合資会社静岡新報社での勤務を経て、株式合資会社静岡新報社主筆、静岡市会議員、静岡県会議員、静岡県会議長(第24代)などを歴任した。
静岡県出身のジャーナリストである[1][2][† 1]。静岡新報社で主筆を務めるなど[1][2][3][4]、地域の論壇で重きをなしていた[1]。その傍らで、静岡市会議員や静岡県会議員など政治家としても活動した[1][2][3][4]。
1872年(旧暦明治5年3月1日)[1][3]、浜松県城東郡、のちの静岡県小笠郡佐束村に該当する地域で生まれた[1][2][† 2]。
1901年(明治34年)2月1日に静岡新報社に入社した[3]。なお、静岡新報社は1900年(明治33年)に合資会社となっており[1]、1927年(昭和2年)9月には株式合資会社に改組されている[1]。城東郡出身で[5]、のちに社長に就任した松浦五兵衛から引き立てられた[1]。以来一貫して『静岡新報』で健筆をふるい[4]、のちに主筆にも就任した[1][3][4]。また、静岡新報社の理事も兼務していた[1]。当時の静岡新報社は、お伊勢参りの団体旅行を事業化したり[1]、新たに『こども新聞』を創刊したりと[1]、積極的な事業展開をみせていた。
『静岡新報』は立憲政友会に近いとみられており、立憲民政党に近い『民友新報』との間で熾烈な部数競争が展開された[4]。そんな中で着実に静岡新報社の基盤を固め[4]、発展の礎を築いた[4]。永代靜雄の編纂した『昭和新聞名家錄』において『静岡新報』は「東海論壇の權威」[4]と評されており、その一半は寺崎の「功勞に歸すべきであらう」[4]とされている。1932年(昭和7年)に静岡新報社の主筆を退任した[1]。
静岡市においては名誉職参事会員に任じられ[6]、市長や助役らと参事会を構成して行政に参画した。静岡市会議員選挙においては当選を果たしている[3][4][† 3]。立憲政友会の静岡支部においては幹事や顧問を歴任するなど[7][8]、幹部として要職を占めていた。しかし、天野克己[8]、野中兼[8]、松浦金作[8]、石上庄太郎[8]、服部勇吉[8]、鈴木信雄[8][9][† 4]、といったメンバーを率いて静岡新政団を発足させると[8]、その団長に就任し[8]、松本君平や水谷団次ら党内の主流派に対抗するなど[8]、立憲政友会静岡市支部においては非主流派として独自の道を歩んだ[9]。

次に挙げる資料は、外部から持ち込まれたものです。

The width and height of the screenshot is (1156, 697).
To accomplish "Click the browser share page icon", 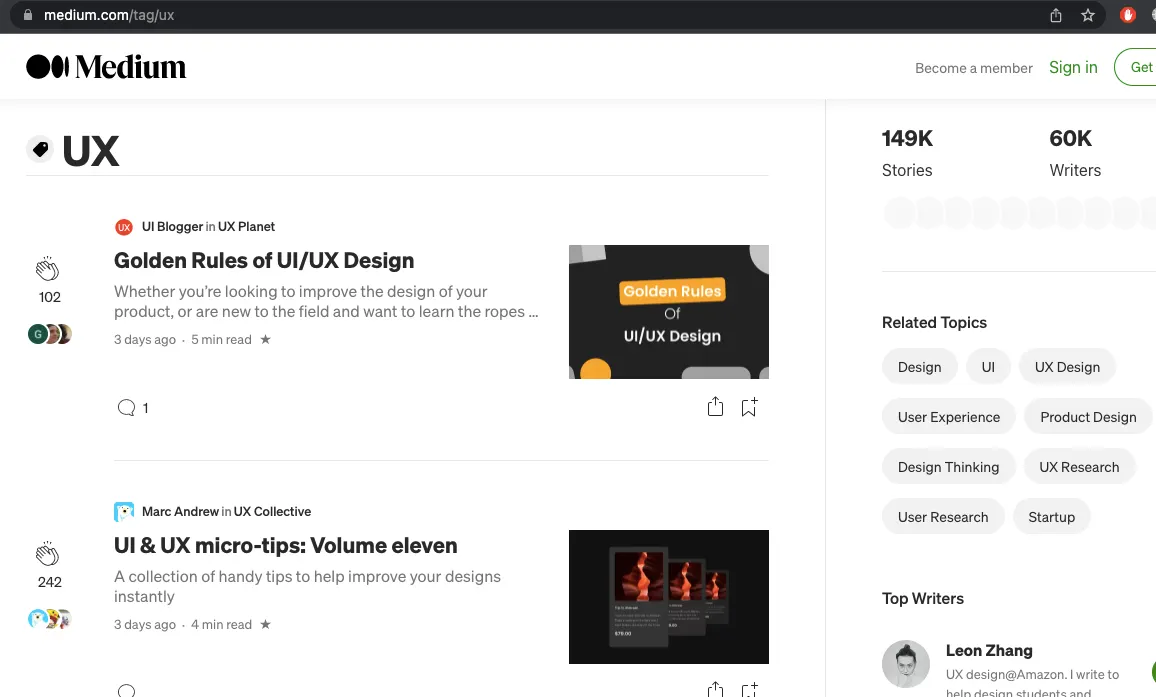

さらには1919年(大正8年)の静岡県会議員選挙にて静岡市選挙区から出馬し[10][† 5]、当選を果たした[10]。しかし、1923年(大正12年)の静岡県会議員選挙では安倍郡選挙区から立候補し[11]、再選を果たした[11]。当時の静岡市は立憲政友会への支持率が低い地域として知られていたことから[9]、静岡市選挙区からの立候補を忌避し[9]、敢えて安倍郡選挙区から出馬したとされる[9]。1927年(昭和2年)の静岡県会議員選挙においても安倍郡選挙区で三選を果たした[11]。静岡県会においては、森和一の後任として[12]、1929年(昭和4年)11月に第24代議長に就任している[12]。議長在任中に昭和天皇の巡幸があったことから供奉の栄に浴した。なお、寺崎の退任後は、翌年11月に六代目鈴木與平が第25代議長となっている[12]。その後、静岡県安倍郡の中でも金城湯地としていた豊田村や大里村が静岡市に編入されることになった[9]。その結果、選挙区割が変更され[9]、1931年(昭和6年)の静岡県会選挙では旧来の安倍郡選挙区から立候補することができなくなった[9]。これを機に政界引退を表明した[9]。静岡県会議員の村本喜代作によれば、静岡市選挙区で出馬しても当選の見込みはないと寺崎が判断したとされる[9]。その後は盟友である鈴木信雄を後継候補に推し[9]、自身は鈴木の推薦人となって選挙運動に臨んでいる[9]。その結果、鈴木は当選したものの[13]、同選挙区の当選者は鈴木以外は全て立憲民政党が占め[13]、立憲政友会の基盤の弱さがあらためて浮き彫りとなった。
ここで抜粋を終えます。